The abyss of spin is when someone is so desperate to concoct a compelling story that they become confused about whether they are on False Facts 1.0 or 2.0 or 3.0. Anti-Open Skies advocates and their political campaign to stamp-out airline competition has reached this lowly distinction. As a result, their attempt to resuscitate their failed advocacy campaign increasingly looks like a Three Stooges episode.
The Partnership for Open and Fair Skies (“Partnership”), more aptly, the Partnership for Less Consumer Choice and Higher Airfares, just released a newspaper ad claiming a single Emirates Airline Newark-Athens-Dubai flight -- there has been no U.S.-Greece year-round non-stop air service for five years because U.S. airlines have chosen not to offer it -- puts 10 million American jobs at risk.
The same group, led by Delta Air Lines, then released a cable television commercial claiming competition with Emirates Airline, Etihad Airways and Qatar Airways (“Gulf Carriers”) puts 1.2 million U.S. airline jobs at risk, even though the U.S. Department of Transportation’s (“DOT”) Bureau of Transportation Statistics indicates that as of January 2017 there are only 687,000 full and part-time U.S. airline employees. To add to the confusion, the Association of Flight Attendants, a member of the Partnership, recently testified before the U.S. Congress that 300,000 U.S. airline jobs are at risk.
So which number is accurate? Of course the answer is none of them. They are political talking points with no basis in reality. The largest U.S. airlines are making record-setting profits because there is too little, not too much, competition. U.S. airline jobs have soared by over 15 percent in the past two years. In 2016 alone employee profit sharing payouts at Delta Air Lines totaled $1.1 billion (down from $1.5 billion in 2015, the largest payout in the history of corporate profit sharing programs), $628 million at United Airlines and $314 million at American Airlines.
Facts are stubborn things. The reality is that the Partnership cannot point to a single Delta Air Lines, American Airlines or United Airlines (“Big 3”) widebody aircraft that has been parked or a single employee that has been furloughed due to competition with Gulf Carriers. Their entire narrative is fiction. All their widebody aircraft, and the crew for them, are flying and helping the Big 3 continue to rake in record profits.

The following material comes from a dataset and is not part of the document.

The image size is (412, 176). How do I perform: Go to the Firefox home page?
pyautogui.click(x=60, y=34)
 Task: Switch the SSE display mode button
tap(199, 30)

One cannot blame the Partnership for tripping over their False Facts. They have put so many out they cannot help but step on one at every turn. In 2015 and 2016, the Partnership claimed each widebody flight not operated due to Gulf Carrier competition cost 800 jobs. That same claim in 2017 by the Partnership morphed into 1,500 jobs. In a recent written statement to the U.S. Congress, the Air Line Pilots Association (“ALPA”), also a member of the Partnership, used the old False Fact 1.0 that 800 jobs are lost. Apparently ALPA didn’t get the memo from the Partnership that False Fact 1.0 had failed so they were upgrading to False Fact 2.0. However, ALPA should not feel singled out. Americans for Fair Skies, another advocacy group for the anti-Open Skies U.S. airlines, apparently did not receive that memo either. That group’s website still displays False Fact 1.0.

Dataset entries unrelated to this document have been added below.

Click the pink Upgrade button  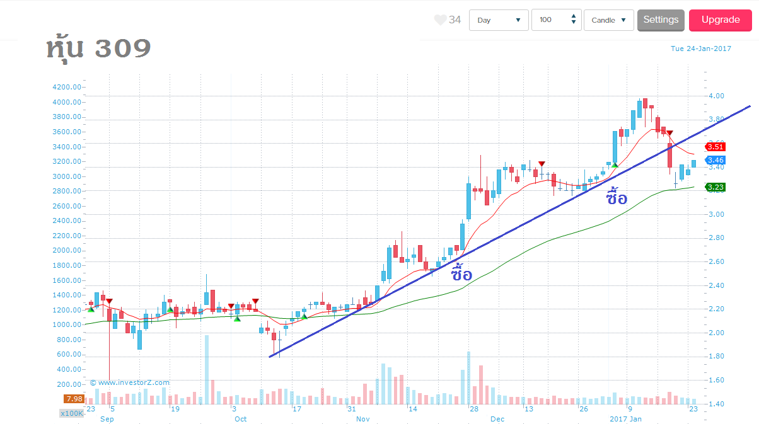click(x=721, y=20)
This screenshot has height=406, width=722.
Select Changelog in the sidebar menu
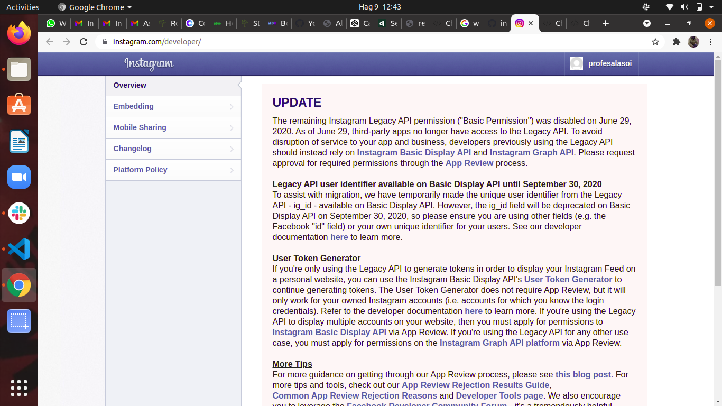point(173,149)
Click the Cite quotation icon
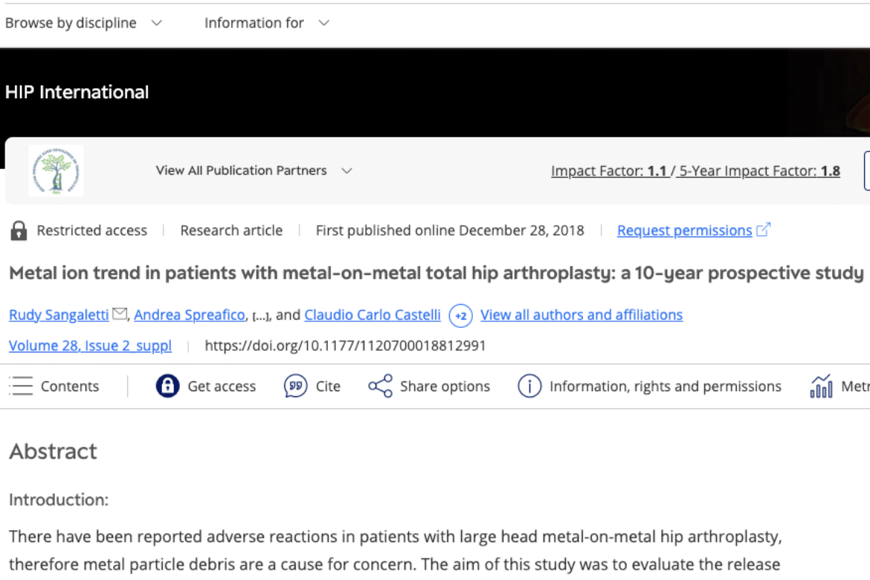870x580 pixels. pos(295,386)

Many industry observers wonder why the Big 3 failed to take the customary and longstanding course of filing an International Air Transportation Fair Competitive Practices Act (“IATFCPA”) complaint with DOT. That is the time-honored action U.S. airlines have taken when they have a grievance with foreign airline competitors. The explanation is simple: IATFCPA is a fact-based review and the Big 3 know they cannot make a case under IATFCPA’s exacting factual requirements. The Big 3 and the Partnership assert their case is “irrefutable.” However, their failure to file an IATFCPA complaint is most telling. They know False Facts 1.0, 2.0 and beyond simply won’t cut it in a DOT review. But, disingenuously, they are hoping these False Facts nonetheless are sufficient for their political campaign.